Problems
a – In the passage on Eastern Libyan Arabic, rewrite the paragraph beginning "Eastern Libyan Arabic (ليبي شرقي) or Cyrenaican Arabic" as a short bulleted list that keeps its main facts.
b – Pick up the passage on Eastern Libyan Arabic after its final sentence and write its next few lines.

Passage shown
━━━
Dialect of Arabic spoken in Eastern Libya

Eastern Libyan Arabic (ليبي شرقي) or Cyrenaican Arabic is a variety of Libyan Arabic spoken in the Cyrenaica region of eastern Libya. The variety is centred in Benghazi and Bayda and extends beyond the borders to the east and shares the same dialect with western Egypt, Western Egyptian Bedawi Arabic, with between 90,000 and 474,000 speakers in Egypt. It is considered a nomadic Sulaymi subdialect of the Hilalian dialects.

== Phonology ==
Differences between Eastern and Western Libyan Arabic can particularly be found in phonology. ⟨ذ⟩ /ð/ is mainly pronounced as [ð] in Eastern, whereas it is mostly pronounced as [d] in the Western dialect. ⟨ث⟩ /θ/ is mainly [θ] in Benghazi and mainly [t] in Tripoli.
━━━
Information supplied

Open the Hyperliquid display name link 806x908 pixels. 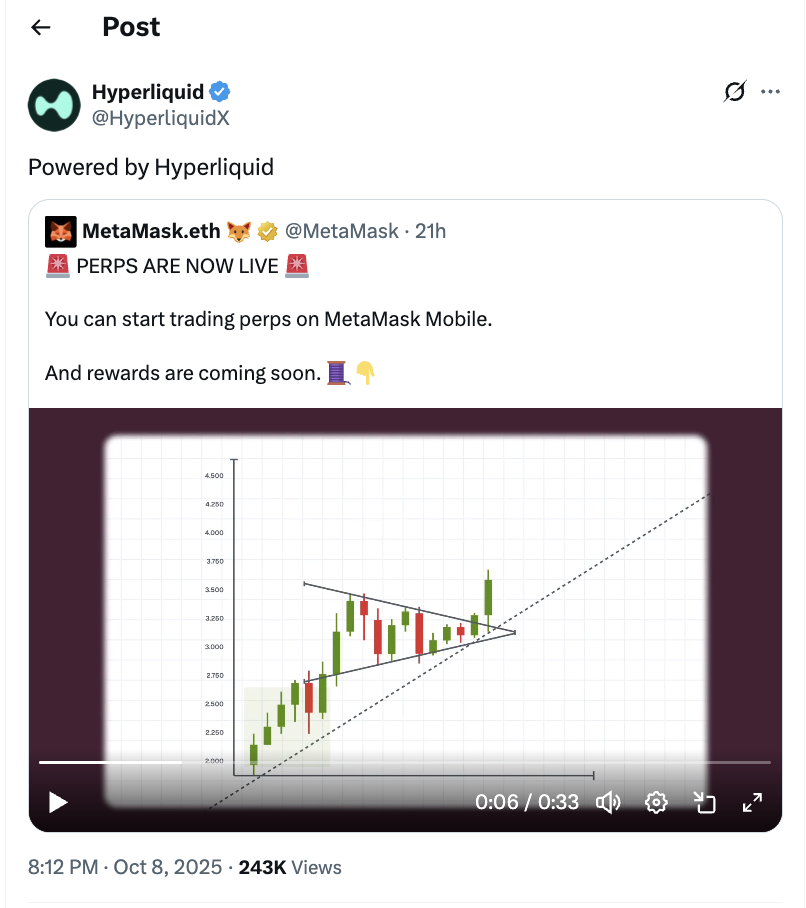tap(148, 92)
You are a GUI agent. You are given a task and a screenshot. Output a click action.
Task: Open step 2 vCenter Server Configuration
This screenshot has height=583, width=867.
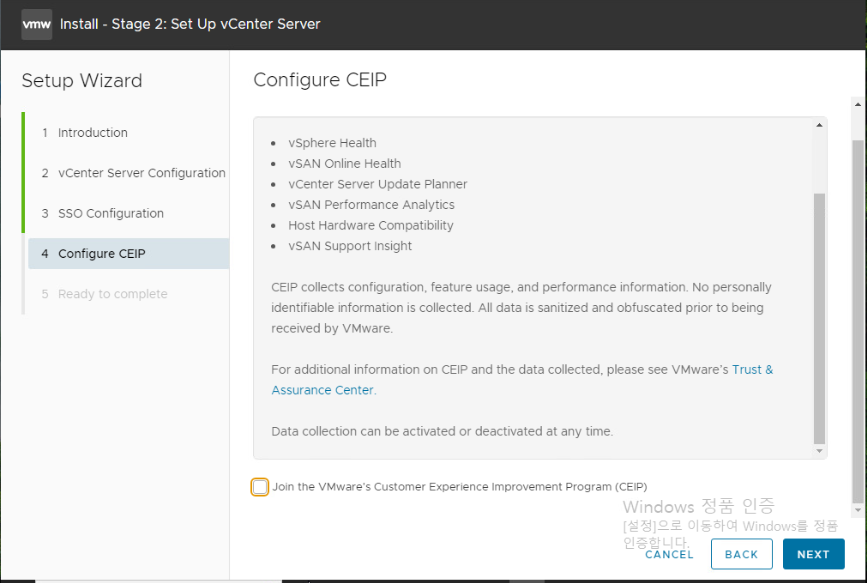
━━━
Answers to the exercises
a –
- Also called Cyrenaican Arabic; a variety of Libyan Arabic spoken in the Cyrenaica region of eastern Libya
- Centered in Benghazi and Bayda
- Extends east beyond the border and shares its dialect with western Egypt (Western Egyptian Bedawi Arabic, with 90,000 to 474,000 speakers in Egypt)
- Considered a nomadic Sulaymi subdialect of the Hilalian dialects

b –
== Sociolinguistic features ==
Due to broadcasting power, Western Libyan Arabic of Tripoli is understood by the majority of the Libyan population who live on the coast, and therefore Western Libyan Arabic represents "Libyan Arabic" on the wider regional stage at the expense of Eastern Libyan Arabic.